One possibility is for governments to use fiscal incentives to actively encourage corporate enterprises and universities to engage in social experiments through tax incentives. This could be justified as research into ways of redefining the social safety net and extending employment possibilities.
(c) Social sciences: Despite the considerable resources invested in the social sciences over past decades, it is debateable whether this has led to any social innovations permitting the creation of new kinds of community or forms of employment. The major social impact of such research has been associated with marketing, opinion formation, motivation, and propaganda, which were the early justifications for investment in the behavioral sciences. Whilst these skills have been used by governments for the destabilization of foreign regimes, they do not appear to have been used to create new forms of social organization more appropriate to the emerging challenges of the future.

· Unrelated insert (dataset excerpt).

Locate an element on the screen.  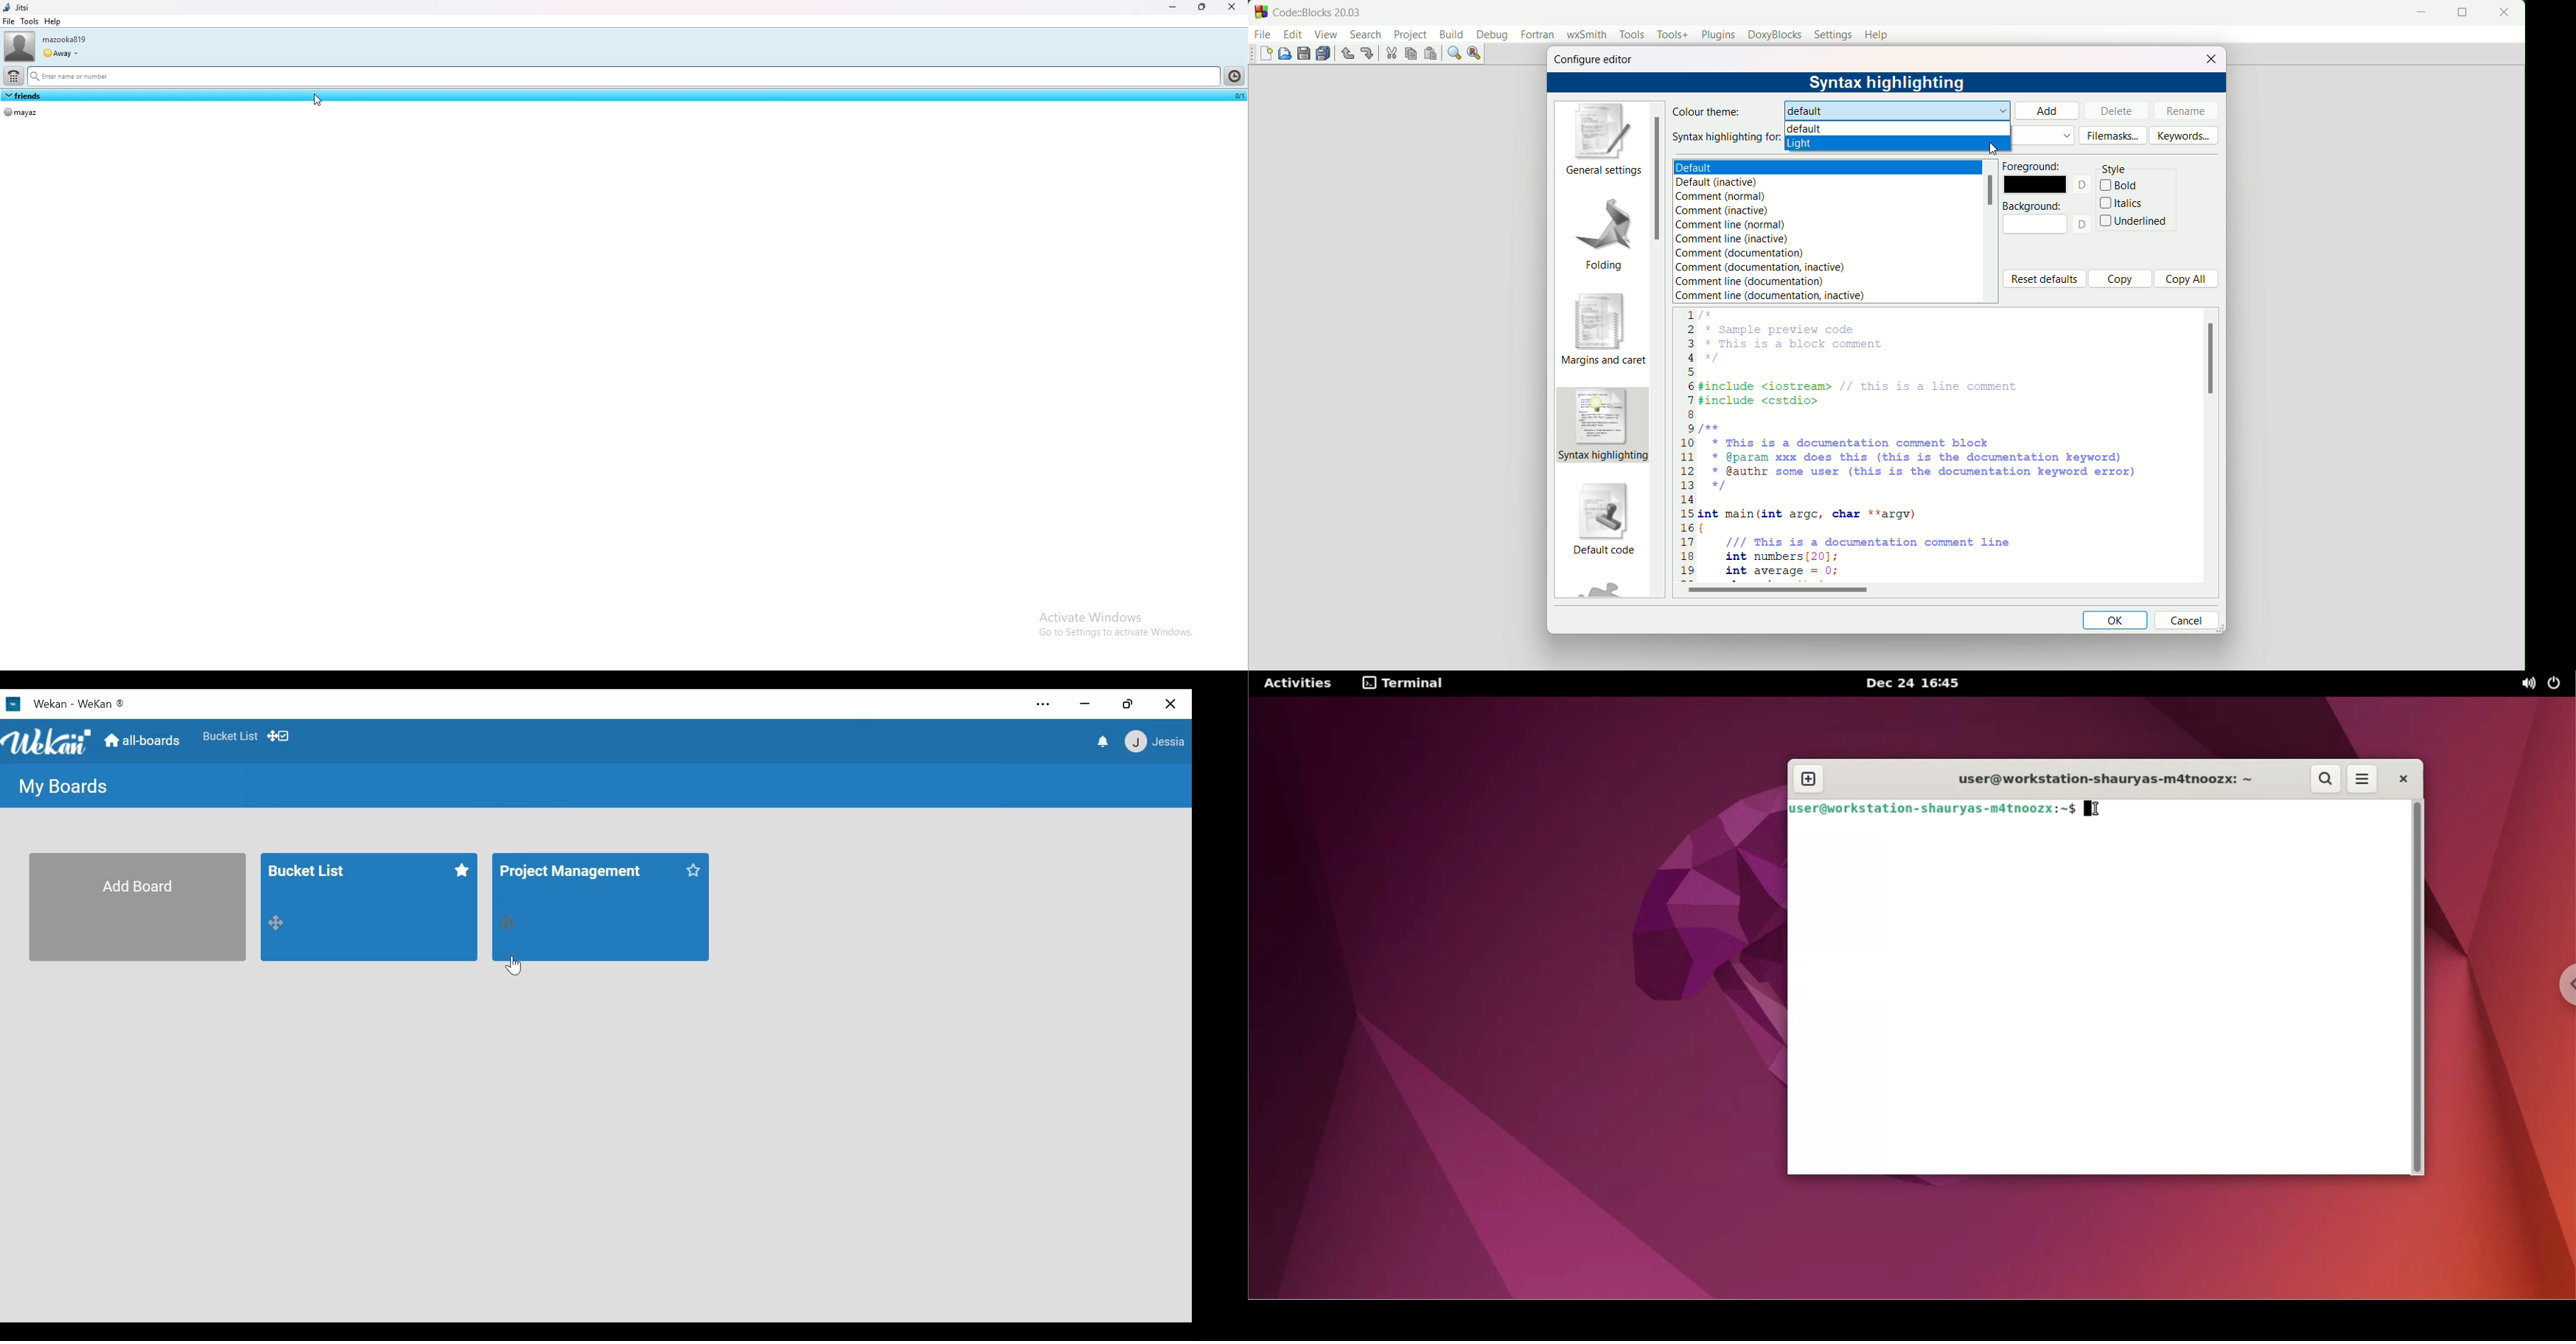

Again it is appropriate to challenge the social sciences to design new social experiments and to treat their implementation as worthwhile field experiments whose improvement and viability is their responsibility. This would complement their proven ability to investigate social experiments designed by others without the benefit of their skills and insights.
It is ironic that whilst funds can be found for such experiments as Biosphere2, and plans can be seriously put forward for L5 O'Neil habitats in space, no experiments are undertaken with respect to the social viability of such environments -- even by the International Space University network. There is a place for 'Sociosphere2' experiments, especially with the increasing tendency to create walled suburbs, compounds and enclaves, for security reasons.